# Basic scoring pipeline #

This notebooks is just an addition to `create_basic_training_pipeline.ipynb` to demonstrate how to use the trained model to make scoring

In [None]:
from azureml.core import Workspace, Dataset
from azureml.core.datastore import Datastore
from azureml.core.compute import AmlCompute
from azureml.core.compute import ComputeTarget
from azureml.pipeline.steps import PythonScriptStep
from azureml.pipeline.core import PipelineData
from azureml.pipeline.core import Pipeline
from azureml.core import Experiment
from msrest.exceptions import HttpOperationError

Because we are going to list all files and send them to the Form Recognizer one by one, we will need couple more parameters compare to training pipeline:

- storage_name: a storage name that contains input data
- storage_key: a storage key to get access to the storage with input data
- container_name: the name of the container that contains folder with input data

In [None]:
subscription_id = "<provide it here>"
wrksp_name = "<provide it here>"
resource_group = "<provide it here>"
compute_name = "mycluster"
min_nodes = 0
max_nodes = 4
vm_priority = "lowpriority"
vm_size = "Standard_F2s_v2"
project_folder = "basic_scoring_steps"
fr_endpoint = "<provide it here>"
fr_key = "<provide it here>"
storage_name = "<provide it here>"
storage_key = "<provide it here>"
container_name = "data"
datastore_name = "data_ds"
scoring_ds_name = "basic_scoring"

Getting a reference to the workspace.

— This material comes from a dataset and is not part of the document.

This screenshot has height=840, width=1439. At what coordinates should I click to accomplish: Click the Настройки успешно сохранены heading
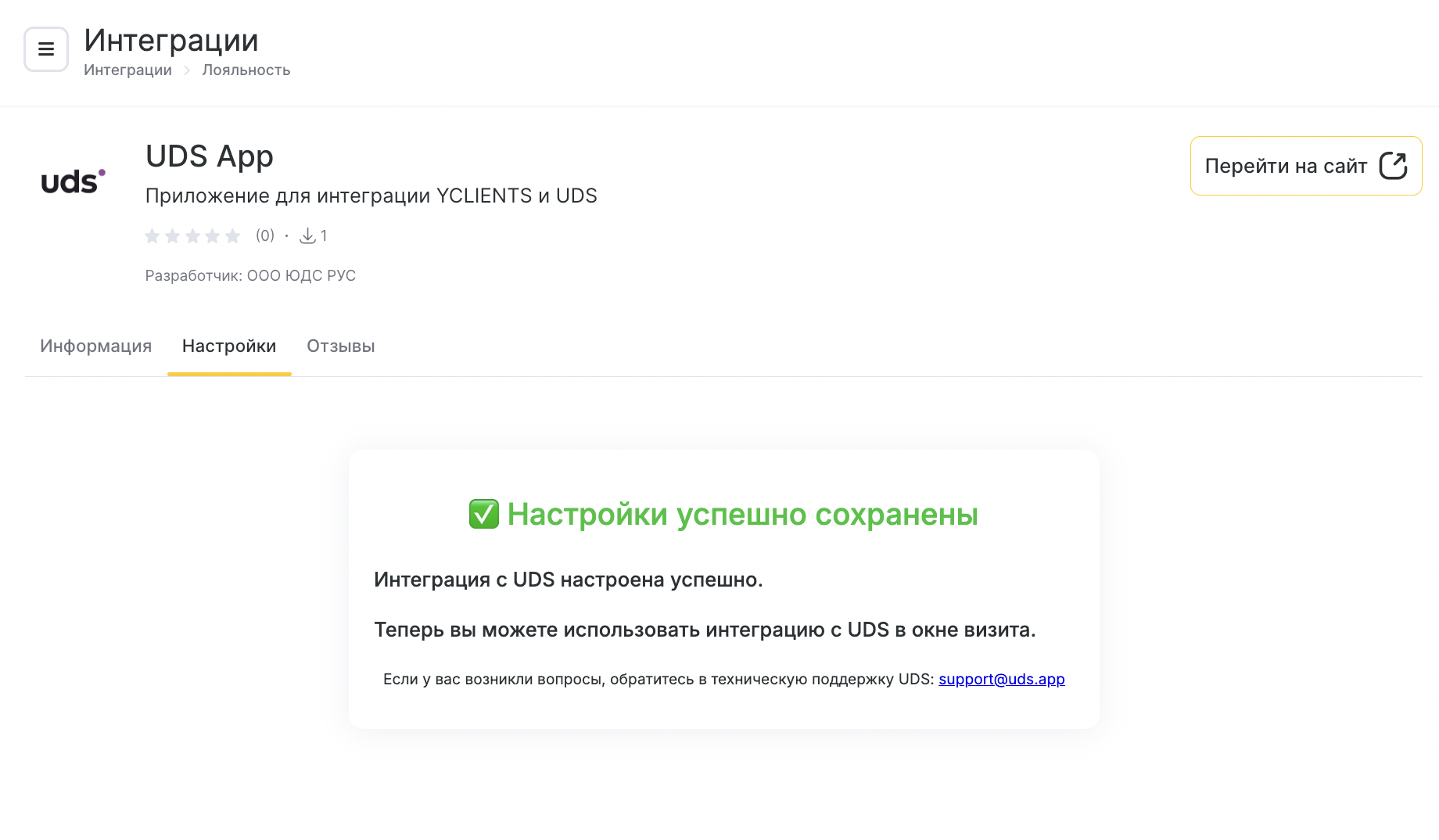742,514

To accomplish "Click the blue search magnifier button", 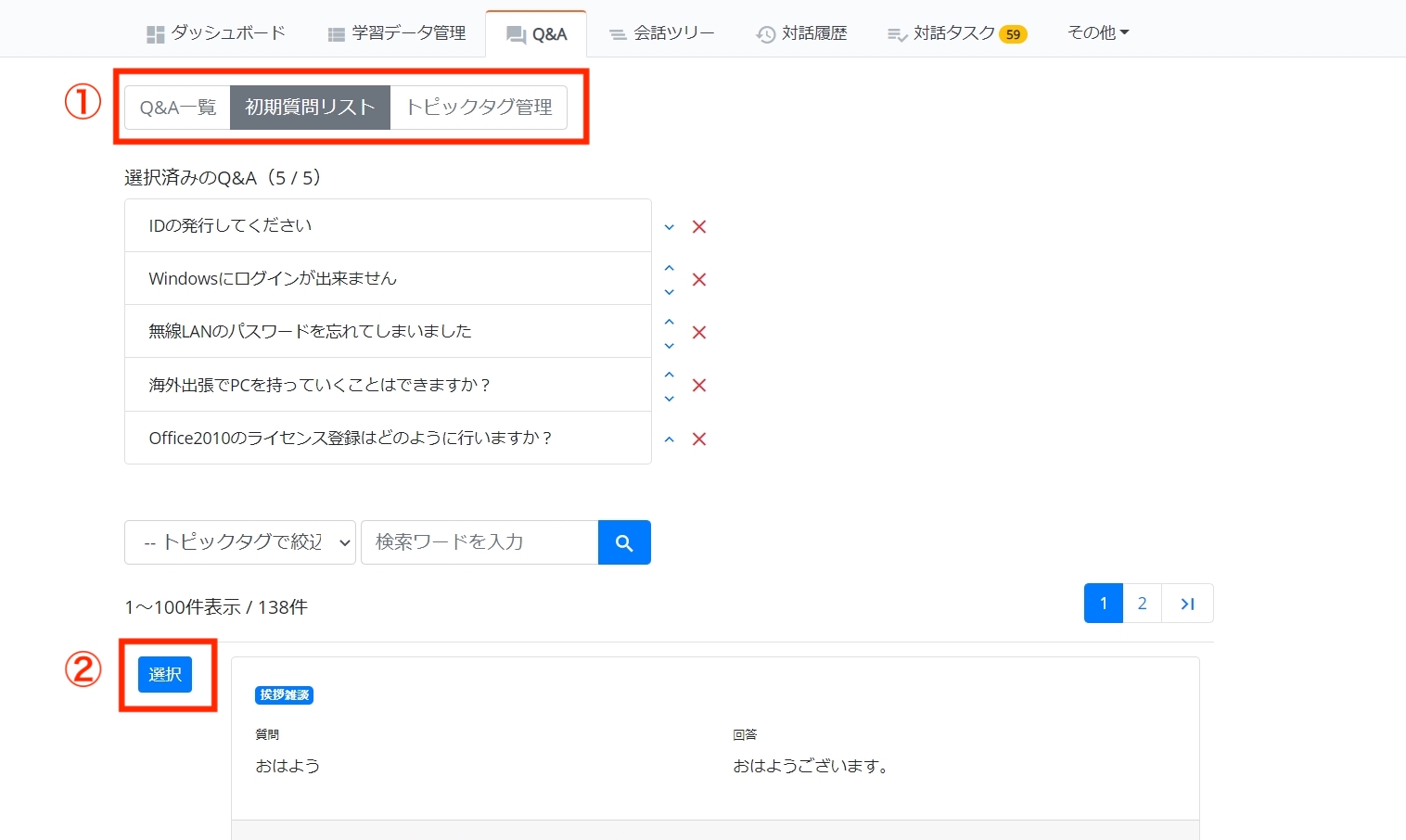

If it doesn't exist there is no sense to create new one because we don't have any models anyway

In [None]:
try:
    aml_workspace = Workspace.get(
        name=wrksp_name,
        subscription_id=subscription_id,
        resource_group=resource_group)
    print("Found the existing Workspace")
except Exception as e:
    print(f"Workspace doesn't exist")

Create a compute cluster for scoring

In [None]:
if compute_name in aml_workspace.compute_targets:
    compute_target = aml_workspace.compute_targets[compute_name]
    if compute_target and type(compute_target) is AmlCompute:
        print(f"Found existing compute target {compute_name} so using it")
else:
    compute_config = AmlCompute.provisioning_configuration(
        vm_size=vm_size,
        vm_priority=vm_priority,
        min_nodes=min_nodes,
        max_nodes=max_nodes,
    )

    compute_target = ComputeTarget.create(aml_workspace, compute_name,
                                                  compute_config)
    compute_target.wait_for_completion(show_output=True)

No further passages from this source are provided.